Laparoscopic Pyeloplasty

With the desire to find less-invasive treatment options, there has been a recent interest in the development of minimally invasive surgical options for pediatric patients. The first pediatric series of transperitoneal laparoscopic dismembered pyeloplasty in the literature was reported in 1999, and since that time a variety of techniques and approaches have been described [5]. The technique overall is the same as the open dismembered pyeloplasty, in that the diseased segment is excised and the proximal ureter is spatulated and reapproximated to the renal pelvis. Transperitoneal, retroperitoneal, and robotic approaches have all been reported, with advocates for each procedure. In the end, the approach used should be based on the experience and comfort of the operating surgeon. Success rates for this procedure have been reported in the literature to be comparable to the open technique [5]. At our institution, we primarily perform transperitoneal laparoscopic dismembered pyeloplasty in children with UPJO, greater than 4 months of age, in need of operative repair. In our series we have not had any major complications, and in 90 patients our overall success rate is greater than 95 %.
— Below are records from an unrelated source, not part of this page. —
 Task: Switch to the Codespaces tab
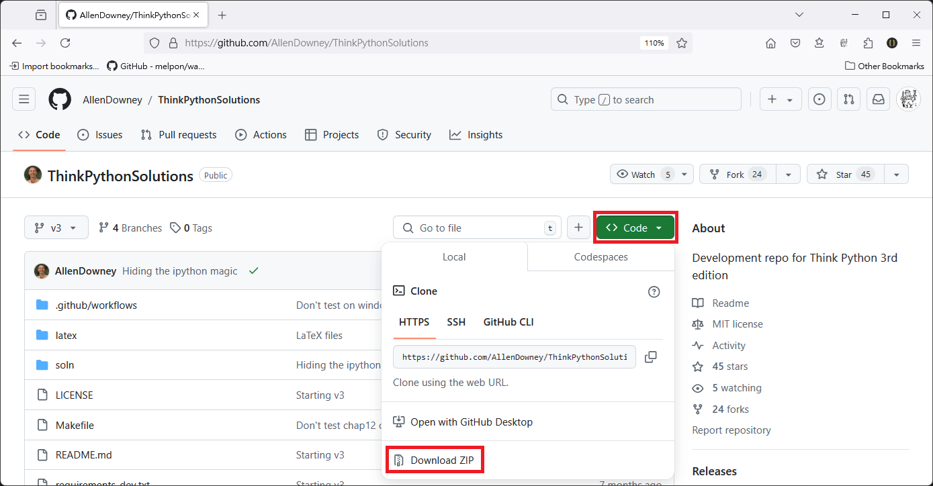[601, 257]
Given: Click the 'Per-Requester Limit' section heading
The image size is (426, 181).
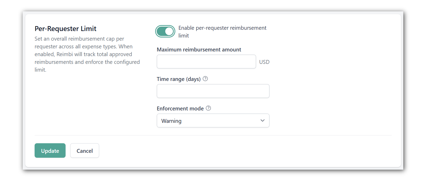Looking at the screenshot, I should point(66,28).
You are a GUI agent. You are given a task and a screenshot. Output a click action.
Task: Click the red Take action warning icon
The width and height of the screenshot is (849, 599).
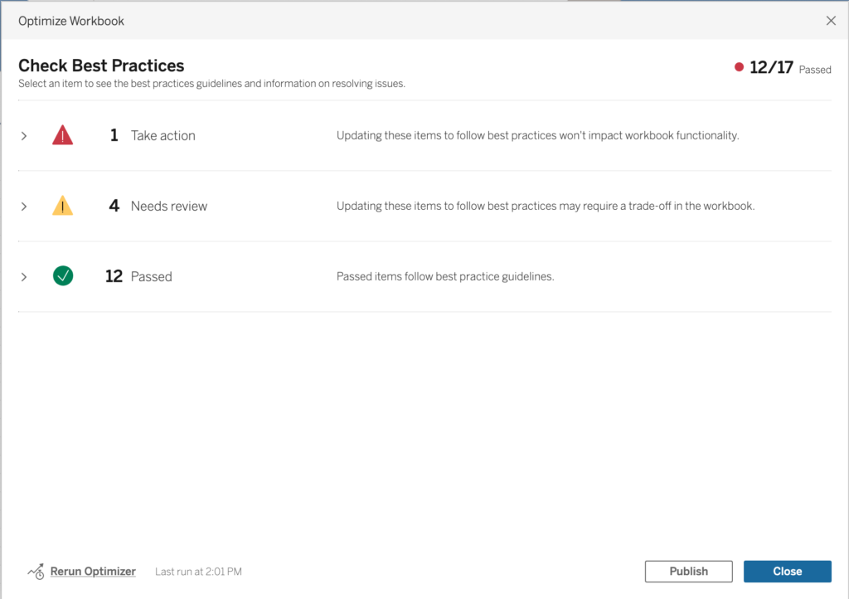pyautogui.click(x=62, y=136)
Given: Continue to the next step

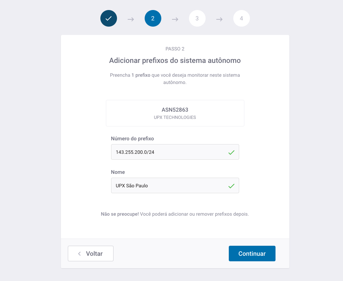Looking at the screenshot, I should (252, 253).
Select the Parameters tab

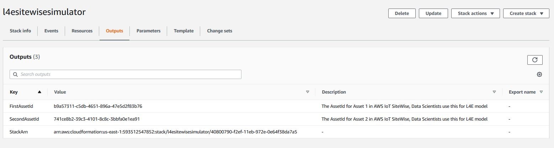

Robotic-assisted laparoscopic pyeloplasty has been reported in the pediatric urology literature [6]. The benefit of performing the repair robotically assisted is that it allows three-dimensional visualization and 6° of wrist movement, making suturing more intuitive and lowering the learning curve. However, the use of the robot requires additional and larger ports as compared to standard laparoscopy, and the overall cost of equipment and training is much higher. In addition, the robot is not universally available.

Endoscopic Procedures

Endoscopic procedures for the correction of UPJO are commonly performed in adults, however with lower success rates than open or laparoscopic pyeloplasty. This application has not been found to be useful as a primary treatment option for children. Endopyelotomy (endoscopic incision through the narrowed area) may be performed in either an antegrade or retrograde manner and can be useful in children who have failed open or laparoscopic pyeloplasty.

Complications and Follow-Up

Complications from pyeloplasty, open or laparoscopic, are fairly uncommon. Early complications include urinary tract infection and prolonged urinary leakage from the anastomosis. This is usually treated with placement of a ureteral stent and/or Foley catheter drainage. Late complications include lack of improvement or worsening hydronephrosis, continued pain, urinary tract infections, or worsening renal function. In rare occasions, a redo pyeloplasty or ureterocalycostomy may need to be performed.
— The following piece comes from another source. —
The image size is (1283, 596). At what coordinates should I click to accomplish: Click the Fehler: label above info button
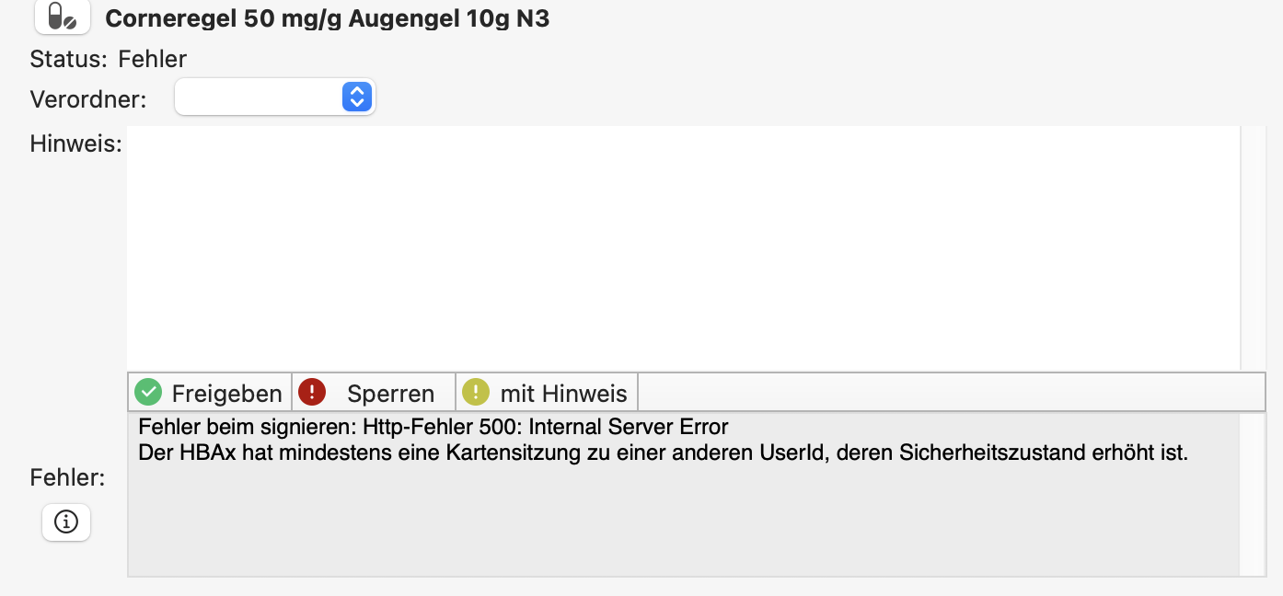pos(67,477)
With long-term pyeloplasty success greater than 90 %, the follow-up for UPJO consists of office evaluations and imaging. In our practice, the patients have an office ultrasound performed 6 weeks and 6 months after their procedure. If there is clinical and radiographic improvement, yearly ultrasounds may or may not be recommended going forward. If the hydronephrosis worsens or the child remains symptomatic, radionuclide renography should be obtained for further evaluation.

Conclusions

UPJO is the most common cause of significant hydronephrosis in newborns and young children. With a diverse presentation, it may manifest as a congenital abnormality or secondarily acquired later in life. The evolution of the management of UPJO in the pediatric population has shifted from early intervention to observational conservative management; however, the overall goal of treatment is to preserve renal function. Surgical options for treatment have remained the gold standard with high long-term success rates. There has been a recent push toward minimally invasive techniques to further decrease the morbidity of surgical treatment options.